For many of us… well, I know for me personally, I have picked up from a very young age that my God is an angry God. I know as an adult that is not true, and yet there is tiny bit of me that always goes back there – especially when I have done something wrong, or I am feeling a little bit ashamed, or I can’t summon the energy to get out of bed because I am feeling a little depressed or sorry for myself, it is too easy for me to return to that notion of my God being angry with me.

You know, I have been thinking about this an awful lot this week and I think some of this leads back to the way we read (and hear) the Old Testament in the Bible. You see, we can read the Old Testament in a simplistic superficial literalistic way, without context, deeper understanding or much intellectual thought of what might be going on in those pages, and then we can use that to inform how we interpret the New Testament and our image of Jesus. Alternatively, we can discover the Jesus of the Gospels and allow him to inform and add context to what we read in the rest of Scripture.

The Old Testament clarifies who Jesus is, it does not limit who Jesus is. We can find no truer representation of God than in the incarnate Jesus, God as man, God in our presence, real, alive. The Bible comes a good second in our search for God, but it is a clear second. We do not worship the Bible, we worship Jesus. Jesus is the living Word of God – the Bible leads us to him. Therefore, if our interpretation of the Bible does not fit the person we know to be Jesus, we can assume that we are interpreting that particular tiny part of the Bible incorrectly. ‘I have not come to abolish the Law, but to fulfil it!’.[4] This simple statement from Matthew 8 reveals that the Law of the Old Testament had not achieved its purpose, humanity was still missing the point, something else is needed in order to achieve what the Law set out to do. That something was Jesus Christ and the uncompromising all-encompassing love we see in and through him.

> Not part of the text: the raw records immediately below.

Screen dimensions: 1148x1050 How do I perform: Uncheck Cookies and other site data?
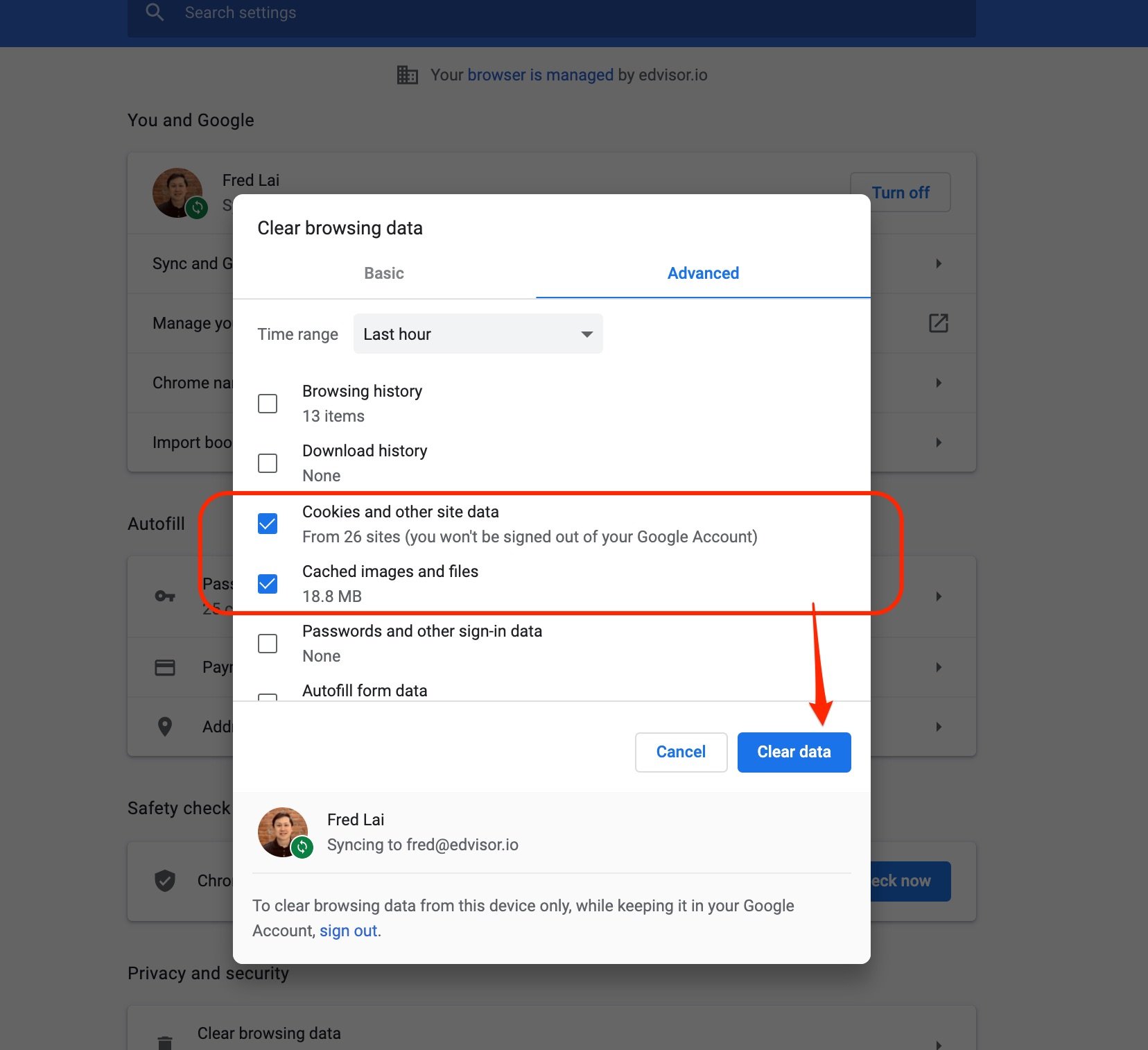pyautogui.click(x=268, y=524)

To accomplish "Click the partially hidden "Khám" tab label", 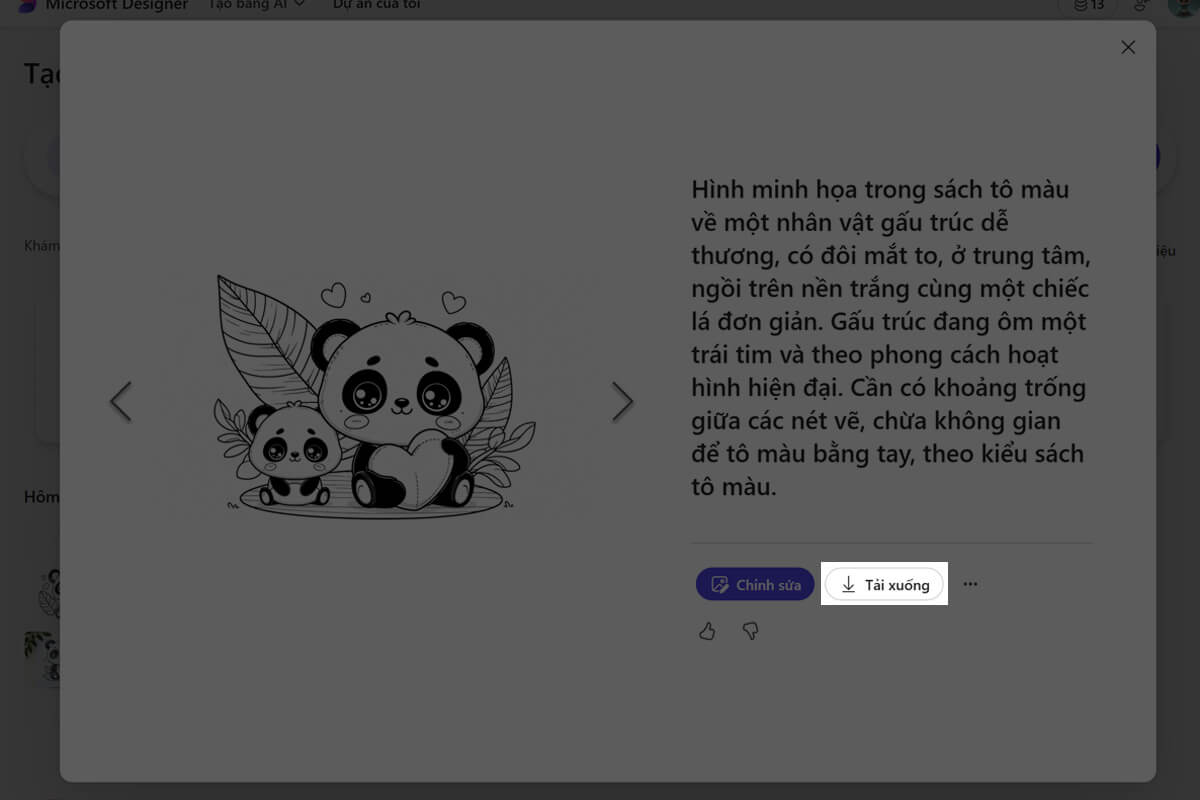I will [41, 246].
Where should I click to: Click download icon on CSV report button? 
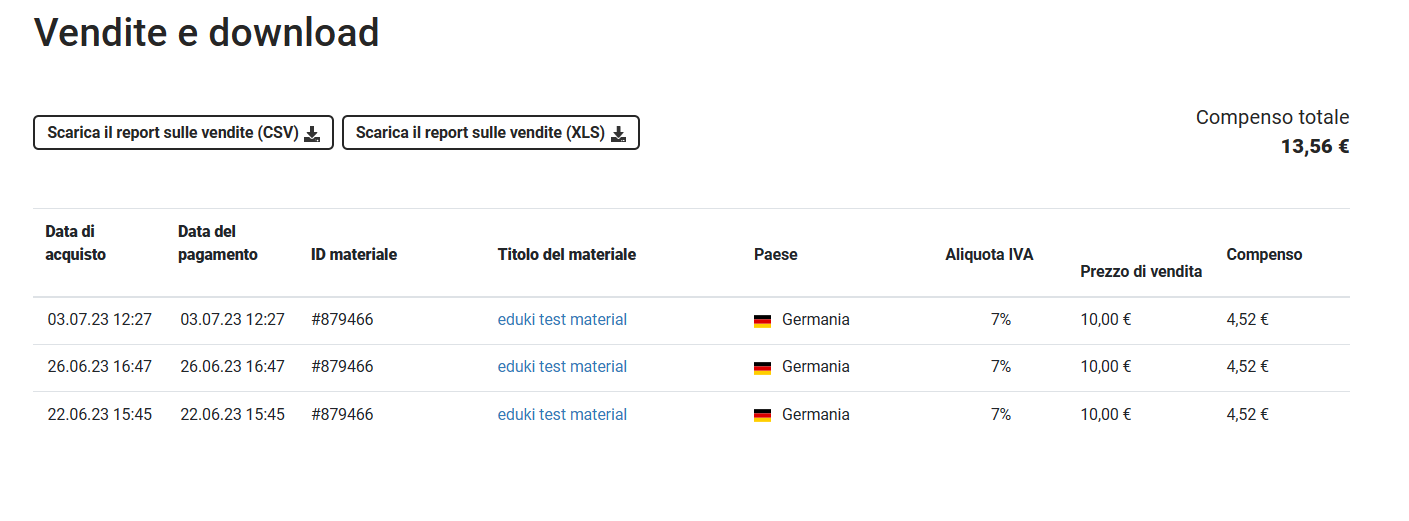(x=312, y=133)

In other words, when we read the Old Testament, the Law and the Prophets, we need to read it through the lens of Jesus Christ. We need to hear all Scripture through the mouth of the loving Saviour we know him to be.

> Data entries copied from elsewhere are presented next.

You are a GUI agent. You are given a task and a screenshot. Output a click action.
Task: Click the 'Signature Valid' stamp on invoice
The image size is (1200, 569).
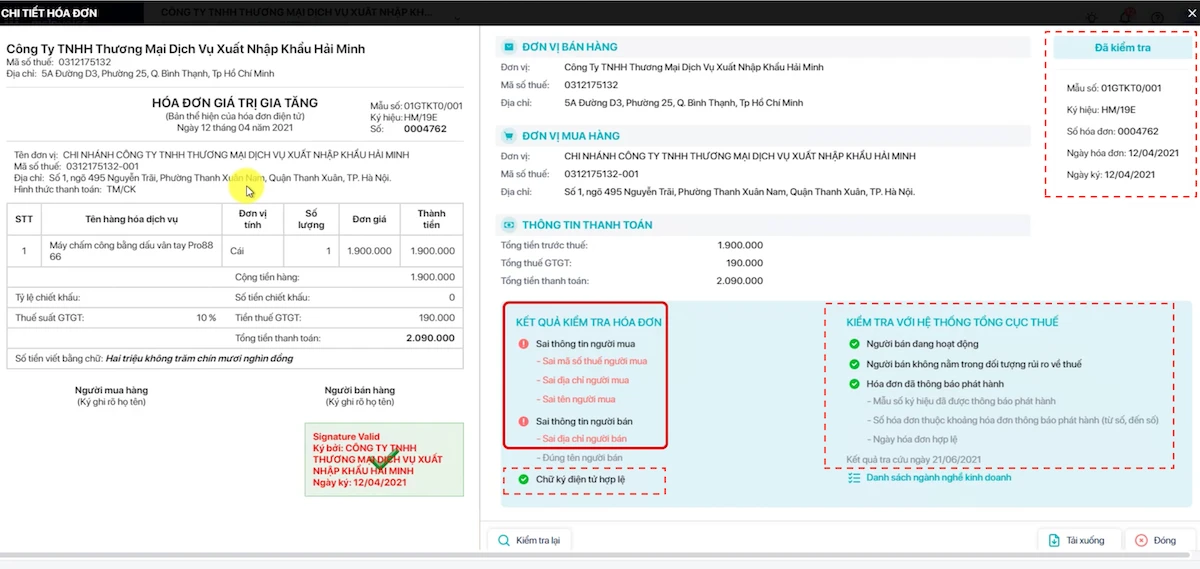pos(386,460)
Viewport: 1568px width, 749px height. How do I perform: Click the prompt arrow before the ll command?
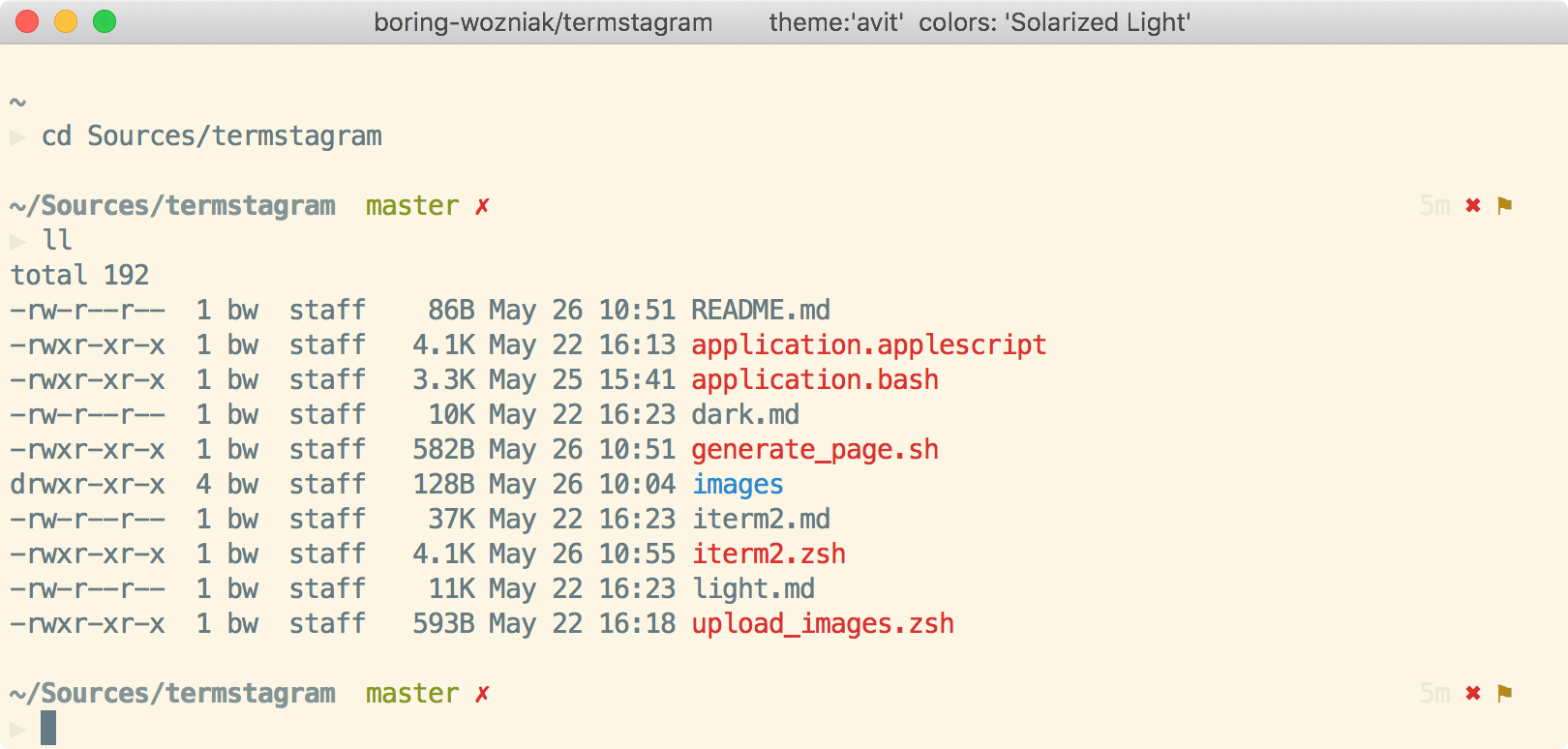17,240
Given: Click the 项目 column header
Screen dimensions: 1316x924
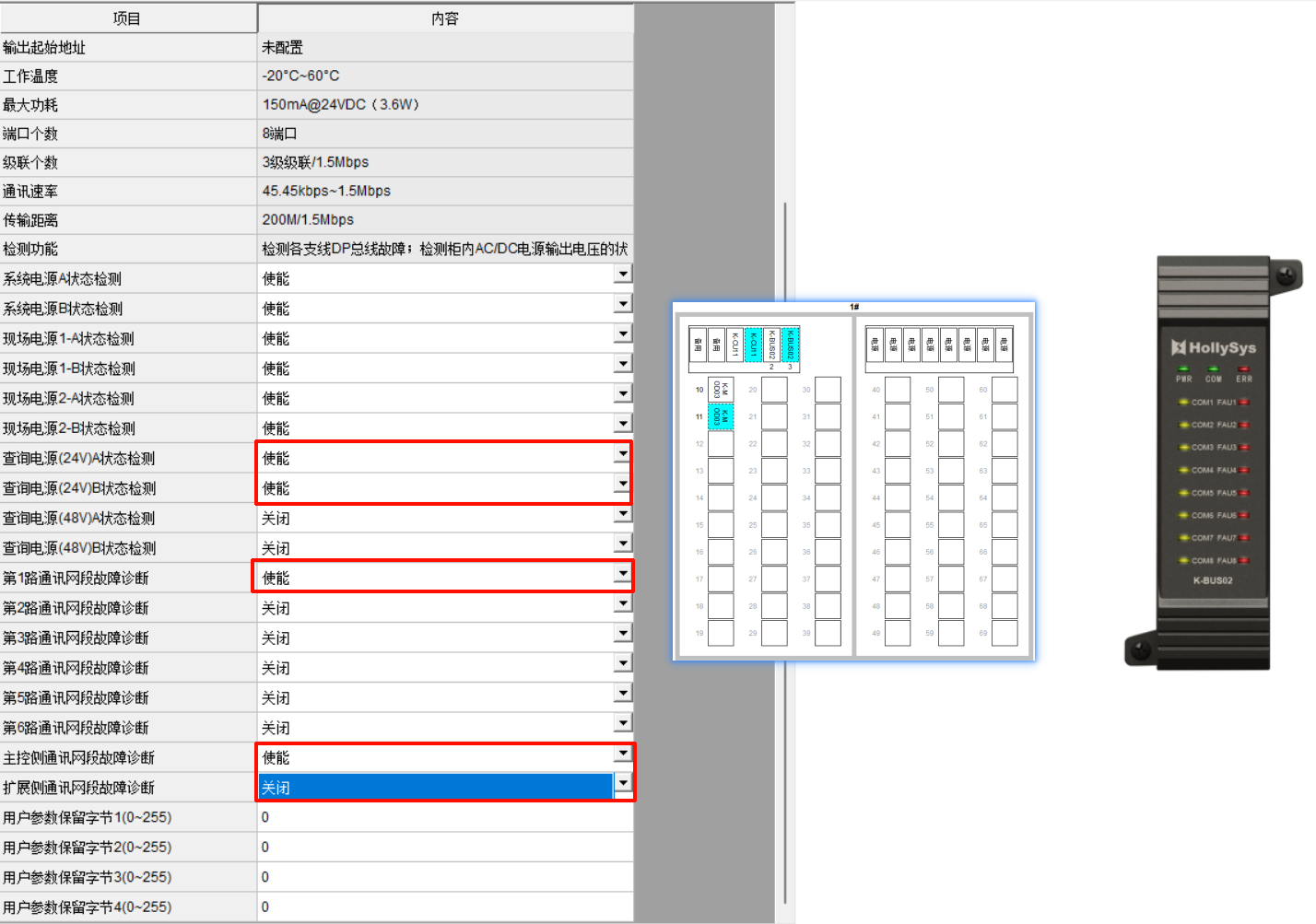Looking at the screenshot, I should click(x=127, y=18).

You see, it makes no sense for our living God to have given himself to us in such a way, if he were a vengeful and angry God. The idea that God somehow brought Jesus into the world just so that he could destroy him in order to satisfy his own vengeance, anger and blood-lust, like something from a terrifying horror movie, makes a complete mockery of the God of love. The only way the cross makes sense is when we realise that our God is a loving, compassionate and empathetic God. A God who is willing to give himself for us. A God who walks the way of the cross so that he can stay in front of us as our shield paving the way, clearing the decks, making our ways straight and our paths clear.

(Read/recite in a loving, compassionate, soft voice) ‘Then he began to teach them that the Son of Man must undergo great suffering, and be rejected by the elders, the chief priests, and the scribes, and be killed, and after three days rise again. He said all this quite openly. And Peter took him aside and began to rebuke him. But turning and looking at his disciples, he rebuked Peter and said, ‘Get behind me, Satan! For you are setting your mind not on divine things but on human things.’[5]

Reflecting on this over this past week has made me realise that I need to try much harder at some of this. When I am alone in those quiet spaces, I need to remind myself that my God is a loving, compassionate, empathetic God who gives everything for me… and everything for you. And then I need to model my life on his life. He calls us to ‘love one another as he has loved us’.[6] In a world that is too much obsessed with hatred and division, it is that God who brings the healing we all need.[7]

Amen.

 

R.T. Parker-McGee 2014

 

 

 



[1] Mark 8:27-38

[2] Mark 8:31-33

[3] Mark 8:31-33

[4] Matthew 5:17

[5] Mark 8:31-33

[6] John 13:34

[7] Acknowledgement: much of the inspiration for this sermon comes from: V. Johnson, On Voice - Speech, Song, Silence: Human and Divine (Darton, Longman and Todd Ltd, Croydon; 2024).